What to do>
Among the entries below, please repeat exactly and only the lines from the line containing "1400x844 pixels." to the line containing "Given: Click the horizontal", both lines included.
[Input data Boundary: Start]
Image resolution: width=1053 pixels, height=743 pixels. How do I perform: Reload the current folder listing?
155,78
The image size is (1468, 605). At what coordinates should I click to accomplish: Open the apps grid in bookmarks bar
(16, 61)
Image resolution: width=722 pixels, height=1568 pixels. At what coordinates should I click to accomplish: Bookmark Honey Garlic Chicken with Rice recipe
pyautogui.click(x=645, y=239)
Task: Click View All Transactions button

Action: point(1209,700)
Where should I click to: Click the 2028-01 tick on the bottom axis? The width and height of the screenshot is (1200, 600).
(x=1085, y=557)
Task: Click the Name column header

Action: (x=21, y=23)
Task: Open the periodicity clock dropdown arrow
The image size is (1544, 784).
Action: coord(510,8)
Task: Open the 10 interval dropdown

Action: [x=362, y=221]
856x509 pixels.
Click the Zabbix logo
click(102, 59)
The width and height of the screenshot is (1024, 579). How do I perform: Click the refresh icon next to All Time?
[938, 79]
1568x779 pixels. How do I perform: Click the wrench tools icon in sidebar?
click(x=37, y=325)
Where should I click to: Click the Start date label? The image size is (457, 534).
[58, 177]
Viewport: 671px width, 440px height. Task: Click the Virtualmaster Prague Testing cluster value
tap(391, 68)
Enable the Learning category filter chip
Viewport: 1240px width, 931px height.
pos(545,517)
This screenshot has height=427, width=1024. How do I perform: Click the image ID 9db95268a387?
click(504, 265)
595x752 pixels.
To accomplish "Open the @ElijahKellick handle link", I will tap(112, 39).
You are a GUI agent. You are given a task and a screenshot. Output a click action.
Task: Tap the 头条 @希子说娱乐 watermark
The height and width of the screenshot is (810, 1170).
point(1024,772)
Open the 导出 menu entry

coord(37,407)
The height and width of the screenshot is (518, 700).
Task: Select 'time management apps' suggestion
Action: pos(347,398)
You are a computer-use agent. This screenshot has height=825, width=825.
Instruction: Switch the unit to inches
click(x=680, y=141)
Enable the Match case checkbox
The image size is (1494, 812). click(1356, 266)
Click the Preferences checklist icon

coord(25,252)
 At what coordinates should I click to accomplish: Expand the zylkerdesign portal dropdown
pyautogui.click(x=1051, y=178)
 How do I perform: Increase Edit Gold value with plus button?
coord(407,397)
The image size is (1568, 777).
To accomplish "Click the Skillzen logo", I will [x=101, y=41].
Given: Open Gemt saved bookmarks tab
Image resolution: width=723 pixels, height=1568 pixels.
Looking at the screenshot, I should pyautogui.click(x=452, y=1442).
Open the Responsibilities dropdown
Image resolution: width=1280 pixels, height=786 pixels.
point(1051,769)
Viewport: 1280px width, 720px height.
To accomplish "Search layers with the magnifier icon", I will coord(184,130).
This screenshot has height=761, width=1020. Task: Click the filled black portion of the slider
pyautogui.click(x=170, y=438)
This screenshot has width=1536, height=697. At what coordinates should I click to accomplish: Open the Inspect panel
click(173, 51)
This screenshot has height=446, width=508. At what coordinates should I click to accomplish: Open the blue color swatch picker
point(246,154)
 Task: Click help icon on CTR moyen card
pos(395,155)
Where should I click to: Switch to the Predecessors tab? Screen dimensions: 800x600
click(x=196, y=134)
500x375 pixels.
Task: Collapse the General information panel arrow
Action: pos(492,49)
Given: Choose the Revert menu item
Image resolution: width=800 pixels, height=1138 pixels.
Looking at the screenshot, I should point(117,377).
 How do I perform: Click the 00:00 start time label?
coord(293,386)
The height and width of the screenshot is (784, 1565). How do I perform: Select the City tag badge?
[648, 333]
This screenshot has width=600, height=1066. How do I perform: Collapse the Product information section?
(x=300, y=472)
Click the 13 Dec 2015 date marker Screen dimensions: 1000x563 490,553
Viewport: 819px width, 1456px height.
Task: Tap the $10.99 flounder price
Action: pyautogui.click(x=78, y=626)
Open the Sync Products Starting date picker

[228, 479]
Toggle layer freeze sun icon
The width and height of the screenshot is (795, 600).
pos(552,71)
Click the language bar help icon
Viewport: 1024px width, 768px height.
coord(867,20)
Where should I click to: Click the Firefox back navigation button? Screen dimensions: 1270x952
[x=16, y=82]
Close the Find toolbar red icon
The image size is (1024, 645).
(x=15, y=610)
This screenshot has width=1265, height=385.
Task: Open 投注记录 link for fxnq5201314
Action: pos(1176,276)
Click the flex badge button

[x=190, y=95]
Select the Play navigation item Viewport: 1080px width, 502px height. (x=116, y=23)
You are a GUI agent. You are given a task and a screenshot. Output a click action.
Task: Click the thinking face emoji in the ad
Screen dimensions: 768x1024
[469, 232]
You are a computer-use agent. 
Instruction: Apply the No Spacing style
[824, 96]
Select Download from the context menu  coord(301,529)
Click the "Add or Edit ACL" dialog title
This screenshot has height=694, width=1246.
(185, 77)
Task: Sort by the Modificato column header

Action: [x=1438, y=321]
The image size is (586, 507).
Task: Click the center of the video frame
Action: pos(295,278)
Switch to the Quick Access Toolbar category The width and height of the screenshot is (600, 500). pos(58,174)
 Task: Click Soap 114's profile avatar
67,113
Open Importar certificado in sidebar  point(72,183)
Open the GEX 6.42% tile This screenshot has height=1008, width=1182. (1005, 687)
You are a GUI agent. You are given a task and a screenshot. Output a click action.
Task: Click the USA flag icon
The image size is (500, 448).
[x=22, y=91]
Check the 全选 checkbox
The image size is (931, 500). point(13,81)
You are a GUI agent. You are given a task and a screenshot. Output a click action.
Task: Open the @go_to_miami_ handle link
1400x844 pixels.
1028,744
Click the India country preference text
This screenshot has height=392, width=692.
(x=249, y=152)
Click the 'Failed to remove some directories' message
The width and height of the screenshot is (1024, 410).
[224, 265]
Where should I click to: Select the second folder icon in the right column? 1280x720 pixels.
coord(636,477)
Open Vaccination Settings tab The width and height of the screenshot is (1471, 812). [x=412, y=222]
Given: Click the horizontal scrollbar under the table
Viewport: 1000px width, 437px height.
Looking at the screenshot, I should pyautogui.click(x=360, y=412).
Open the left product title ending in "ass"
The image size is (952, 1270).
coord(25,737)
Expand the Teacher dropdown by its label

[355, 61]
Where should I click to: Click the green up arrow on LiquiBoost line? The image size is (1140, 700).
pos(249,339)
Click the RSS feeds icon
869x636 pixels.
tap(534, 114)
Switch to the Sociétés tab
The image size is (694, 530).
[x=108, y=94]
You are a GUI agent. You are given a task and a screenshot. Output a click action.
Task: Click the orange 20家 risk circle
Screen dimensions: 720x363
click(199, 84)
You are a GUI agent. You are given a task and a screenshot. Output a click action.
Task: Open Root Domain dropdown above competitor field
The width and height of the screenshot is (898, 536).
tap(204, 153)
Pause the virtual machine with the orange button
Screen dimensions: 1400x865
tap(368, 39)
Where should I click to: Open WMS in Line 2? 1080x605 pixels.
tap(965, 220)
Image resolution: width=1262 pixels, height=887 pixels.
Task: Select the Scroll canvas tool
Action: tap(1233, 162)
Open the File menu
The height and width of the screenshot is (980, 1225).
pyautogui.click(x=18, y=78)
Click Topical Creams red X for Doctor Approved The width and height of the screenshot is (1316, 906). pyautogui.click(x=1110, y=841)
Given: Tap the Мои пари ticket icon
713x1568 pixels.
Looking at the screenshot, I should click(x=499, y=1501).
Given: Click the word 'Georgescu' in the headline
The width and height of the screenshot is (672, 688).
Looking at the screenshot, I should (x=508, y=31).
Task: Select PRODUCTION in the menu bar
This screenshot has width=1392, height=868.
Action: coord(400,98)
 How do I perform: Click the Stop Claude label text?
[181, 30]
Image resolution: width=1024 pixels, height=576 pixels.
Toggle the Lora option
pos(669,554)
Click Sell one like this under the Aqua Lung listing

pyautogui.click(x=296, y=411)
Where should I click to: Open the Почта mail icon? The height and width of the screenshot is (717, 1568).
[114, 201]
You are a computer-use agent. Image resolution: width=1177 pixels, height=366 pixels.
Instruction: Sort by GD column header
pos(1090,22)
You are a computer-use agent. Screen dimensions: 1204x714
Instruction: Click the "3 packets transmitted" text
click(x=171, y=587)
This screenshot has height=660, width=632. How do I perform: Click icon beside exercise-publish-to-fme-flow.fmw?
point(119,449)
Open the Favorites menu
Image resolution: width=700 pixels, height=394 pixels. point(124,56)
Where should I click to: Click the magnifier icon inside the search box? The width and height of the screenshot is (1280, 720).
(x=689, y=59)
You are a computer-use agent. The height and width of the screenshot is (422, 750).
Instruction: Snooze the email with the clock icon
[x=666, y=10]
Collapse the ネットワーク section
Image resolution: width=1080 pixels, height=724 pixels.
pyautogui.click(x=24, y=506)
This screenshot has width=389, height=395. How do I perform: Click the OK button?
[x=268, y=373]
[Input data Boundary: End]
Problem solution>
1400x844 pixels.
1028,744
Click the India country preference text
This screenshot has height=392, width=692.
(x=249, y=152)
Click the 'Failed to remove some directories' message
The width and height of the screenshot is (1024, 410).
[224, 265]
Where should I click to: Select the second folder icon in the right column? 1280x720 pixels.
coord(636,477)
Open Vaccination Settings tab The width and height of the screenshot is (1471, 812). [x=412, y=222]
Given: Click the horizontal scrollbar under the table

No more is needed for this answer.